Service Host VM vCPUs (each) VM Memory
HAProxy 1 Host1 2 8GB
HAProxy 2 Host2 2 8GB
HAProxy 3 Host3 2 8GB
Nginx 1, 2, and 3 Host3 2 8GB
RabbitMQ 1 Host2 1 2GB
RabbitMQ 2 Host1 1 2GB
Tomcat 1, 3, 5, 7, and 9 Host1 2 8GB
Tomcat 2, 4, 6, 8, and 10 Host2 2 8GB
MongoDB 1 and 3 Host2 1 32GB
MongoDB 2 and 4 Host1 1 32GB
PostgreSQL Host3 6 32GB

Table 2. Virtual machine configuration

Figure 5 shows the peak load that can be supported by this deployment configuration as the number of application servers is scaled from one to ten.  The peak load supported by a configuration is the maximum load at which the configuration can satisfy all of the QoS requirements of the workload.  The dotted line shows linear scaling of the maximum load extrapolated from the single application server result.  The actual scaling is essentially linear up to six application-server VMs.  At that point, the overall utilization of the physical servers starts to affect the ability to maintain linear scaling.  With seven application servers, the web-server tier becomes a scalability bottleneck, but there are not sufficient CPU cores available to add additional web servers.

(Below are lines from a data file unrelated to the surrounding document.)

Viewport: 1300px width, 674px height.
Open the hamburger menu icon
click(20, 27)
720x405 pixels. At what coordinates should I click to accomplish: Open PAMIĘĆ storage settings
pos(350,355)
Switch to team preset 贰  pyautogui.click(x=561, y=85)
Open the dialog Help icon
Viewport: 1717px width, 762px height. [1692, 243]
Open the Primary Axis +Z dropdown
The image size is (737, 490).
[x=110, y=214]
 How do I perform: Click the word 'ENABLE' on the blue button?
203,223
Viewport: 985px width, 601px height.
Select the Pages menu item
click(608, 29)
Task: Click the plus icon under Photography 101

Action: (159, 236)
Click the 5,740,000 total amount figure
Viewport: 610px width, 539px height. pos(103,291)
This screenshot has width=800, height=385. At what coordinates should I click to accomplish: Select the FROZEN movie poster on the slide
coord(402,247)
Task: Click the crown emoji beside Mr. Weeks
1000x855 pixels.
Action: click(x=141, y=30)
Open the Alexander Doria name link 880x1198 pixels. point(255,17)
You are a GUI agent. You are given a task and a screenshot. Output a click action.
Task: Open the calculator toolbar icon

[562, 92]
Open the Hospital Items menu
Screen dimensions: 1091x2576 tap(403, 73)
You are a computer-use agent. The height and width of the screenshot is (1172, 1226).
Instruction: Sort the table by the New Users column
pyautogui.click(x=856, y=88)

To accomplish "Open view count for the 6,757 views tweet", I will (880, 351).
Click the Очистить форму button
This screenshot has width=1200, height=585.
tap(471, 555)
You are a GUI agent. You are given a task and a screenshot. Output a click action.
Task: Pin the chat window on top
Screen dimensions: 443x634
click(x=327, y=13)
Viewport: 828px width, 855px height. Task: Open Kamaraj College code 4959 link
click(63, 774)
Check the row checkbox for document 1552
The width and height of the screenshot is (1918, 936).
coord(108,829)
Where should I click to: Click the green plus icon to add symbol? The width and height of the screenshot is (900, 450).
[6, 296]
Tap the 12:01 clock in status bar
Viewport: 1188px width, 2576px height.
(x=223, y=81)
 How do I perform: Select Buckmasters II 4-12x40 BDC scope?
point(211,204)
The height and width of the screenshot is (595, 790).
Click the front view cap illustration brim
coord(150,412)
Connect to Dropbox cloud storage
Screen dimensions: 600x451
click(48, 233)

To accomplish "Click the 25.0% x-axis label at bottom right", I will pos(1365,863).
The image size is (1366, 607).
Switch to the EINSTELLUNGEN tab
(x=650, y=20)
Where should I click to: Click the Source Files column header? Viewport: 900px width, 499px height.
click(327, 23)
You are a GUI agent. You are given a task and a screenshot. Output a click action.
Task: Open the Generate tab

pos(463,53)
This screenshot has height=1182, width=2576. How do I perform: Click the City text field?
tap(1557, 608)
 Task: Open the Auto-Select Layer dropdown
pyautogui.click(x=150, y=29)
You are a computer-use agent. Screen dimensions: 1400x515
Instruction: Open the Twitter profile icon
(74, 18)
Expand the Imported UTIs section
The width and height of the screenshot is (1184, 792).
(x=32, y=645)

It would require additional infrastructure to determine how far the linear scaling could be extended.  However, the current results provide strong evidence that with sufficient resources, Weathervane will be able to scale to support very large loads representing large numbers of users.

scalabilityFigure 5. Maximum supported users for increasing number of application servers

Future

The discussion in this post has focused on the use of Weathervane as a traditional single-application benchmark with a focus on throughput and response-time performance metrics.  However, that only scratches the surface of our future plans for Weathervane.  We are currently working on extending Weathervane to capture more cloud-centric performance metrics.  These fall into two broad categories that we call multi-tenancy metrics and elasticity metrics.  Multi-tenancy metrics capture the performance characteristics of a cloud-deployed application in the presence of other applications co-located on the same physical resources.  The relevant performance metrics include isolation and fairness along with the traditional throughput and response-time metrics.  Elasticity metrics capture the performance characteristics of self-scaling applications in the presence of changing loads.  It is also possible to study elasticity metrics in the context of multi-tenancy environments, thus examining the impact of shared resources on the ability of an application to scale in a timely manner to satisfy user demands.  These are all exciting new areas of application performance, and we will have more to say about these subjects as we approach Weathervane 1.0.